#### Fragmento del texto
En todo proceso de semantización de un objeto, o incluso de una naturaleza muerta, conviene distinguir siempre al menos tres elementos, sujeto, objeto y atributo, como invenciones que, procedentes de una vivencia, se imponen cualitativamente, y a posteriori, sobre hechos manifiestos. La rememoración de lo vivido pretende ser equivalente a la vivencia en sí, y el sujeto que, en su observación, recuerda su pasado, a la vez que lo semantiza desde el objeto presente, olvida que ha dejado de ser el que era en el momento genuino y único de la vivencia pretérita.

Desde este punto de vista, es la de Hardy una poesía que expresa la desdicha del presente humano ante una naturaleza que el progreso ha desposeído de sus primitivas y genuinas potencias míticas e imaginarias. Un tema muy finisecular, sin duda, y afín en extremo a poetas como Rainer-Maria Rilke, como se ha indicado con anterioridad. Pero, a diferencia del poeta alemán, Hardy presenta una naturaleza animal insensiblemente disociada de la naturaleza humana. Todo lo contrario ocurría en Rilke, particularmente en poemas como el titulado «La gacela», donde naturaleza (eje radial) y ser humano (eje circular) estaban en perfecta armonía. El poema dedicado a los bueyes («The Oxen»), que insiste en la imposibilidad de verificar una creencia legendaria atribuida a estos animales —«Christmas eve, and twelve of the clock. / Now they are all on their knees...»—, constituye un buen ejemplo de la disolución de los valores de lo imaginario en el seno del mundo moderno. Objetos y seres han sucumbido a un inanimismo definitivo, y sólo el recuerdo del pretérito puede dotarles de un atributo de vivencia capaz de identificarlos con la existencia del ser humano. Ese es quizá el sentido último de los «Muebles viejos», que han «vivido» sobre su propia existencia el paso generacional de múltiples y diversas vidas humanas, ahora inertes en el olvido.

 


                Old Furniture
 
      I know not how it may be with others
Who sit amid relics of householdry
      That date from the days of their mothers’ mothers,
But well I know how it is with me  
                     Continually.
 
      I see the hands of the generations
That owned each shiny familiar thing
      In play on its knobs and indentations,
And with its ancient fashioning
                     Still dallying:
 
      Hands behind hands, growing paler and paler,
As in a mirror a candle-flame
      Shows images of itself, each frailer
As it recedes, though the eye may frame
                     Its shape the same.
 
      On the clock’s dull dial a foggy finger,
Moving to set the minutes right
      With tentative touches that lift and linger
In the wont of a moth on a summer night,
                     Creeps to my sight.
      On this old viol, too, fingers are dancing
―As whilom― just over the strings by the nut,
      The tip of a bow receding, advancing
In airy quivers, as if it would cut
                     The plaintive gut.

#### Filas

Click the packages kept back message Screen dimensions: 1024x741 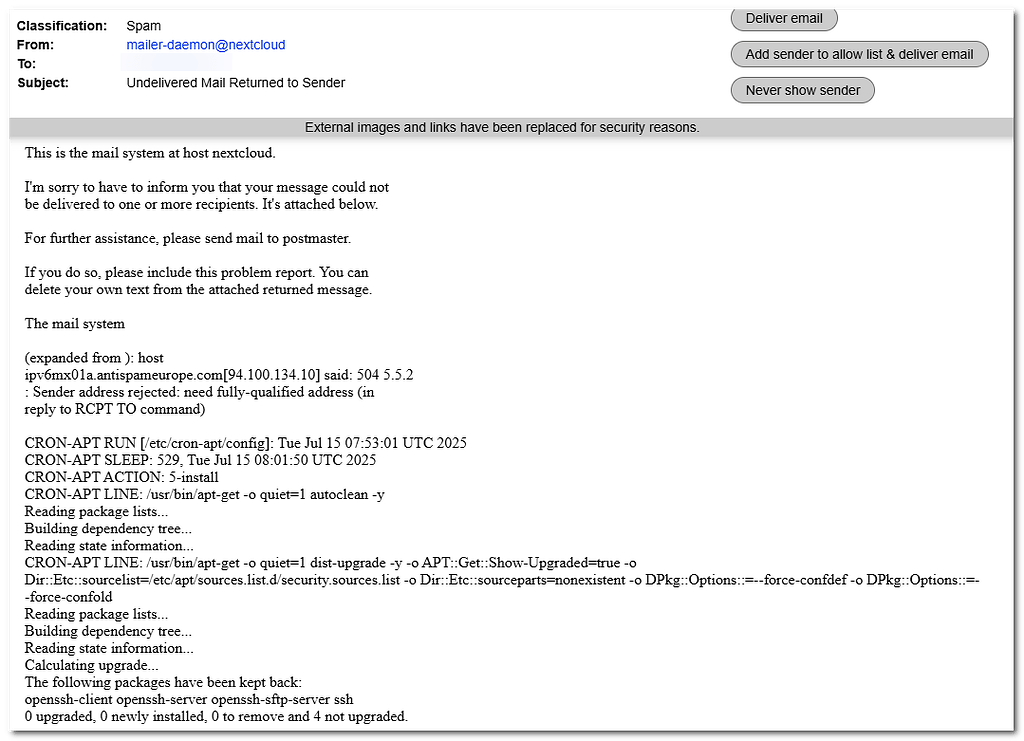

==

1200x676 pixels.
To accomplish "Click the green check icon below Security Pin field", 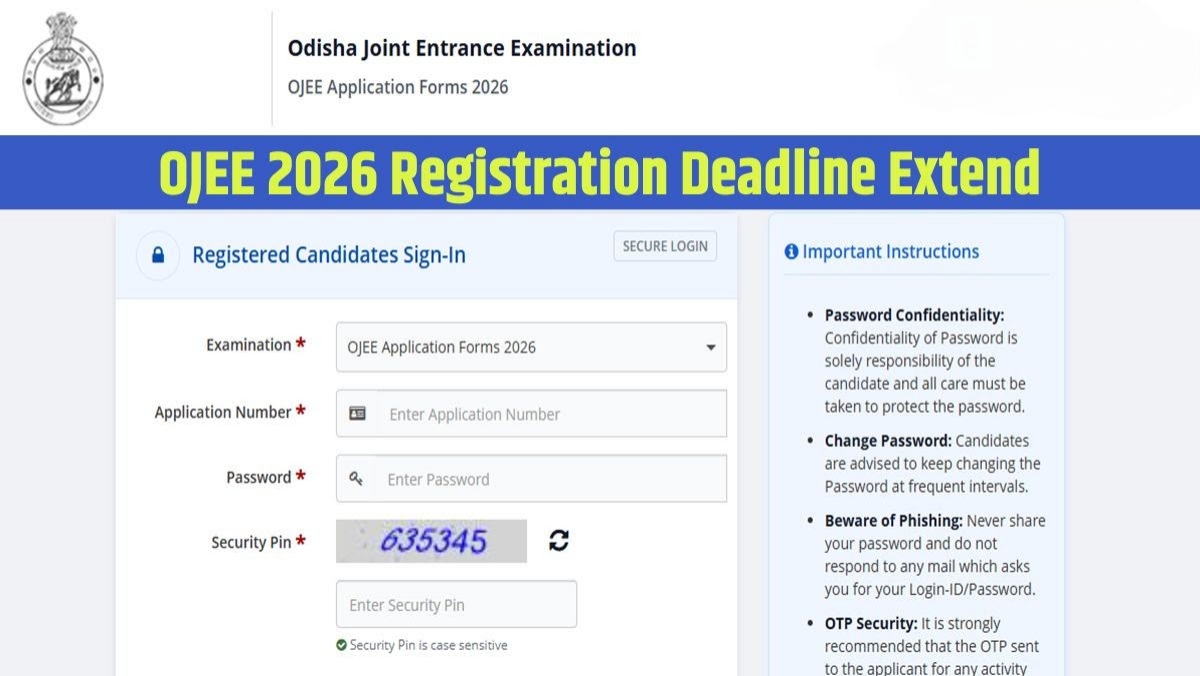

#### Lo que se pide
1/ Según el fragmento sobre la poesía de Hardy, ¿en qué poema de Rilke la naturaleza y el ser humano estaban en perfecta armonía?
2/ Continúe el fragmento sobre la poesía de Hardy a partir de su última línea.

#### Resultados del ejercicio
1/ En «La gacela».

2/
 
      And I see a face by that box for tinder,
Glowing forth in fits from the dark,
      And fading again, as the linten cinder
Kindles to red at the flinty spark,
                     Or goes out stark.
 
      Well, well. It is best to be up and doing,
The world has no use for one to-day
      Who eyes things thus-no aim pursuing!
He should not continue in this stay,
                     But sink away.
 


Concluyamos este apartado sobre la literatura sofisticada o reconstructivista con la muestra de una de sus formas más sugestivas, el pastiche. Y tomemos como ejemplo uno de Luis Alberto de Cuenca. En su obra Woyzeck (1837), Georg Büchner pone en boca del personaje de la Abuela, ante una de las niñas que cantan en un corro, el relato de un cuento breve y ciertamente macabro, de indudable trasfondo nihilista, donde se impone un final en el que sólo domina la soledad y el silencio.


Érase una vez un pobre niño que no tenía padre ni madre, todos se habían muerto y yo no quedaba nadie en el mundo. Se habían muerto todos. Y él fue y se puso a llorar día y noche. Y como ya no había nadie en la tierra, quiso ir al cielo, y la luna le miraba tan risueña, y cuando llegó por fin a la luna, era un trozo de madera podrida, y entonces se fue al sol y cuando llegó al sol, era un girasol seco, y cuando llegó a las estrellas, eran mosquitos de oro pequeñitos, que estaban prendidos como los prende el alfaneque en el endrino, y cuando quiso volver a la tierra, la tierra era una olla del revés, y estaba completamente sólo, y entonces se sentó y empezó a llorar y todavía sigue sentado y está completamente sólo (Büchner, Woyzeck, 1837/1992: 202)[36].


He aquí el pastiche que de este motivo literario ofrece intertextualmente Luis Alberto de Cuenca en su poema «Sobre un tema de Büchner»:


Todos se habían muerto. No quedaba
nadie vivo en el mundo salvo un niño
que lloraba y lloraba día y noche.
La Luna lo miraba tan risueña
que quiso visitarla, pero cuando
llegó a la Luna, vio que sólo era
un trozo de madera putrefacta.
Y se fue al Sol entonces, y el Sol era
un girasol reseco, y las estrellas
unos mosquitos de oro diminutos.
Y regresó a la Tierra, que era como
una olla al revés, y estaba sólo,
y se sentó a llorar, y todavía
sigue sentado y está sólo hoy,
llorando amargamente día y noche[37].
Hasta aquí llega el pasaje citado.